Batgirl looked at her curiously.
"Let her go," the blonde repeated. "Bruce can deal with her."
Batgirl eventually obeyed, but her reluctance was clear. Talia gasped for air once she was free, her eyes quickly narrowing at the ginger. While Batgirl's attention was removed, she kicked her—hard—in the groin and flipped both women off as she jumped down off the backside of the roof.
Harleen spat in the direction she left and looked to her teammate. "You good?"
"Yeah," Batgirl's answer was curt. "Glad you didn't die."
"Same to you," Batwoman agreed in what had become their ritual. "I'm getting too old for this shit."
"Aren't we all?" Barbara let out a pained chuckle.
"Maybe to be 'Batgirl'," Harleen acknowledged. "But you've still got a few good years on ya, and I think you'd look pretty alright in red."

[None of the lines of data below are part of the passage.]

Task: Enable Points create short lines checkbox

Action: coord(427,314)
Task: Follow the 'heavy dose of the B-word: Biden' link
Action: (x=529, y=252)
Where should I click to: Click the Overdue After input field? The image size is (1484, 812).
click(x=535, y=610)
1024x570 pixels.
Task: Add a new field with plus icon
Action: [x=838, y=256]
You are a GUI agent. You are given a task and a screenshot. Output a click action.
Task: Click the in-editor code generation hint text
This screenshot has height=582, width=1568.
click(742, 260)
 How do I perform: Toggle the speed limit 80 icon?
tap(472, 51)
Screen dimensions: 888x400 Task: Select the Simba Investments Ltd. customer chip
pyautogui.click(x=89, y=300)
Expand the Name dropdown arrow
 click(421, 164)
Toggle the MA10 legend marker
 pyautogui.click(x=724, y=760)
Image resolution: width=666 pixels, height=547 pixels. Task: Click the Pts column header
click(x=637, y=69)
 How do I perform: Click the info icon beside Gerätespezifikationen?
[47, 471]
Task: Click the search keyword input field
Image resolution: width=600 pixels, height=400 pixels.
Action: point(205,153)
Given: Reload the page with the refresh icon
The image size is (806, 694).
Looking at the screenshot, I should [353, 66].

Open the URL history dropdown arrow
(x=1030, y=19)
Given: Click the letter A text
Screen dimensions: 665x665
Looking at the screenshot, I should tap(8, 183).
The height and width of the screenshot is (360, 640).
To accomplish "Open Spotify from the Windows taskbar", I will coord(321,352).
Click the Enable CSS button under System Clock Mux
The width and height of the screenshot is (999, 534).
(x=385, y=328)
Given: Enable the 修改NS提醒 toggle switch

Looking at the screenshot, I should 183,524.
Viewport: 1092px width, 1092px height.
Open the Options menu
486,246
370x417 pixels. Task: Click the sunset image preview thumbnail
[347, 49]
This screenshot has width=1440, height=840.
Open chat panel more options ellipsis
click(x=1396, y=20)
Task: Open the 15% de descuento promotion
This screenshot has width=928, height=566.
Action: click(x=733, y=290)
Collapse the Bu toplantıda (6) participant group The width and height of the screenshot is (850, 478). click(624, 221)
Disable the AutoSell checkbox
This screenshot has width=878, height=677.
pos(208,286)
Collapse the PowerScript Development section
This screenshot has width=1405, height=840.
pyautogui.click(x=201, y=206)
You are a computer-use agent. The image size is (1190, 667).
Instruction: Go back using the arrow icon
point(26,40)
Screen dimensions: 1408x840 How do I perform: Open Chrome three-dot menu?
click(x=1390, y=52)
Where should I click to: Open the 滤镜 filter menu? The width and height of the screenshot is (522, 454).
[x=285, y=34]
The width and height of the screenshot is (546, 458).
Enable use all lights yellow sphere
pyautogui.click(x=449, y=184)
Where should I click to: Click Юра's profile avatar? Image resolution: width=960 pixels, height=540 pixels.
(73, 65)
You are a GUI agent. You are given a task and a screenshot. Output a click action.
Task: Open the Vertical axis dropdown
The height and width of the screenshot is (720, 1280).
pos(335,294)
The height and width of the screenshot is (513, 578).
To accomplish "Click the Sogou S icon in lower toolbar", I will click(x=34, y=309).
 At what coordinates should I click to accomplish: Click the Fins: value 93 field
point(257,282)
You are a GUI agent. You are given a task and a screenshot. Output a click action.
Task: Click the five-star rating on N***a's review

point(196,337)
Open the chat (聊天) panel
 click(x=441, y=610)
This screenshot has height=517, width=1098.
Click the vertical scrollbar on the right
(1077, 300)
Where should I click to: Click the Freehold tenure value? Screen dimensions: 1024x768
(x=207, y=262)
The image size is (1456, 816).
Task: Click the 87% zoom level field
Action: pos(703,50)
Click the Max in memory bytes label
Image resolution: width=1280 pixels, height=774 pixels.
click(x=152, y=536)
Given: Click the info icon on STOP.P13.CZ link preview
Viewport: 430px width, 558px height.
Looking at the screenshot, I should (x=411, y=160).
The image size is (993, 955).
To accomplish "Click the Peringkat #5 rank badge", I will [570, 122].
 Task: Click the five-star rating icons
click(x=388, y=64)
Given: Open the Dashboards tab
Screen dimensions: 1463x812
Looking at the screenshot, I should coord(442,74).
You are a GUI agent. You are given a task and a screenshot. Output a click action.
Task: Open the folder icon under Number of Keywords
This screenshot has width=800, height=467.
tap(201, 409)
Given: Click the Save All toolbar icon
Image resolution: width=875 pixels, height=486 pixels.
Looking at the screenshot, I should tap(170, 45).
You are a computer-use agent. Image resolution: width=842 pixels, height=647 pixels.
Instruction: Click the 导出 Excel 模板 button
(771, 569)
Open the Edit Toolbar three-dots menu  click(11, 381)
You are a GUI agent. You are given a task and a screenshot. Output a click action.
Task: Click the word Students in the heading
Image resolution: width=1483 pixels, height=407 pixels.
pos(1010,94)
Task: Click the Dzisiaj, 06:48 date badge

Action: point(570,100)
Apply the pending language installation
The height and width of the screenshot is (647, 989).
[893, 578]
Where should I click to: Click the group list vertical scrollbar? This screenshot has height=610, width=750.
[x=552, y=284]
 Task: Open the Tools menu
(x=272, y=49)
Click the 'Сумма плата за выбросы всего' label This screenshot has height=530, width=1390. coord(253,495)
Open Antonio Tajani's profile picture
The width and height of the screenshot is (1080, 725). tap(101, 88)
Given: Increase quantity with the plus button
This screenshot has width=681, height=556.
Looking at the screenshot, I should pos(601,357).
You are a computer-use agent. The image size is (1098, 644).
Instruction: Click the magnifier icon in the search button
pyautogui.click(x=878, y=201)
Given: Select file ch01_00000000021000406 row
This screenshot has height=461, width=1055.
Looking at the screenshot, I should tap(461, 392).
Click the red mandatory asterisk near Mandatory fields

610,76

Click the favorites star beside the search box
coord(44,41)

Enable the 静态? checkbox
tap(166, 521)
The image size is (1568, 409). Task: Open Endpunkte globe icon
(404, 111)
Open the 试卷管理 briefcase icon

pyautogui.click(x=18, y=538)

Barbara looked from the yellow emblem on her chest to the red one on the other woman's. "You serious?"
Harleen rested her hands on her hips. "50's gotta be a respectable retirement age, right?"
"Well, I…I guess…" Barbara had never really thought about her mentor retiring. She knew the products Pamela equipped her with gave her a false appearance of youth…Barbara supposed she'd just been lulled into that image of her.
"Just…" Batwoman sighed. "You ever get fed-up with having to chase Bruce's jilted lovers around all night?"
"Literally all the time." Barbara confirmed. "But that's a relatively small portion of the job."
"Yes," Harleen acknowledged. "You're right, but…do you think you would be? Ready, I mean. For this." She indicated her suit.
"Of course." Barbara crossed her arms over her chest, attempting not to feel emotional at what Harleen was actually asking her. "I prefer you in it, though."
Batwoman smiled. "Your charm will unlock many doors, my Padawan."